Tuesday, March 18, 2008

Obama and Race

The Nightly Build...

Kumbaya or Fire and Brimstone

How fast things change. Just a few weeks ago, Hillary Clinton was making political capital by mocking Barack Obama for being a starry-eyed dreamer:

"Let’s just get everybody together. Let’s get unified. The sky will open. The lights will come down. Celestial choirs will be singing and everyone will know we should do the right thing and the world will be perfect."
Today, Barack Obama is being painted by others as some kind of racist black man who calls on God to rain down fire and brimstone on white America for sinning. He's being condemned for association with a firebrand preacher who has issued such calls from the pulpit of Obama's own church.

Obama is no more a racist than he is a starry-eyed dreamer. Both caricatures are attempts by his political opponents to undermine him and his call for a end to the politics of personal destruction that has corroded public discourse in this country, a call to turn the page, a call to change.

Make no mistake. Obama's association with the Rev. Jeremiah Wright is a problem that can do serious harm to Obama's campaign, even if guilt by association is unjustified. Many voters will hear only the sound bites, decide that Wright preaches racism and nothing else, and that Obama buys into everything Wright says, no matter that they cannot point to anything Obama himself has ever said or done that is racist. Just the fact that Obama didn't leave the church years ago is enough to condemn him in many people's minds.

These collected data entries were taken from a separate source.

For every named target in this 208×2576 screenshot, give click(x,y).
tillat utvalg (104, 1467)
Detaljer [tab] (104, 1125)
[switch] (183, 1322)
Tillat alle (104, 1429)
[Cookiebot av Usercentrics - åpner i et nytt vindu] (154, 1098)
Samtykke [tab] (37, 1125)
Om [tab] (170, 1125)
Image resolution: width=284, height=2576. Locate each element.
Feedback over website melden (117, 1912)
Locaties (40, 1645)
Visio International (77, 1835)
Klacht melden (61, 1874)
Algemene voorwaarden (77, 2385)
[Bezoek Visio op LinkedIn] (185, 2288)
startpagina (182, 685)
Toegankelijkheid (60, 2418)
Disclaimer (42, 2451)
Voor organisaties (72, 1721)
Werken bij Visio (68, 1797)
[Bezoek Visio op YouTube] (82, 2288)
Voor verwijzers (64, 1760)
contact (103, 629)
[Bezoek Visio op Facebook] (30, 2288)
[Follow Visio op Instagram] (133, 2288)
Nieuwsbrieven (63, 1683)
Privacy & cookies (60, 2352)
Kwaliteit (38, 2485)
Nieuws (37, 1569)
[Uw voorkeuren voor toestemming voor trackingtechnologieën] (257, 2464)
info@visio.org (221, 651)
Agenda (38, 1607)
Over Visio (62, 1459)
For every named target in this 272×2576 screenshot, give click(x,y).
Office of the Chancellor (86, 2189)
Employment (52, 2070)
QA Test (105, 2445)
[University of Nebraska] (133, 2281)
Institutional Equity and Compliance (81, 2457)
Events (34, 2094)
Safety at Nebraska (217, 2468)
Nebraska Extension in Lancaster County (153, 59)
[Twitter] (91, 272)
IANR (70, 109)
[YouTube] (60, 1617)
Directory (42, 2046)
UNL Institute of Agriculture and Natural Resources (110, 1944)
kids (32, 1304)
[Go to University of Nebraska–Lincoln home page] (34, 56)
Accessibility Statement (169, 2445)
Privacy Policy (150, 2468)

Instead, Obama denounces the expressions of anger and division by the Rev. Wright, without disowning the man who brought him to Jesus, the man who also preaches a message of hope and renewal for his black community. Obama filters the good from the bad to craft his own positive, uplifting message of change. A unifier can emerge from a church that sometimes harbors anger and frustration. This should not be surprising. One who has personally experienced the polarizing effects of race in America from both sides understands the kind of change America needs. Obama's own background (white, black, Hawaii, Kenya, Kansas, Indonesia, Harvard, south Chicago, Washington DC) positions him to rise above the crippling effects of racial divisions in America. If America turns its back on Obama for things his pastor said, the racial divide will only deepen. America would be the loser, not Obama.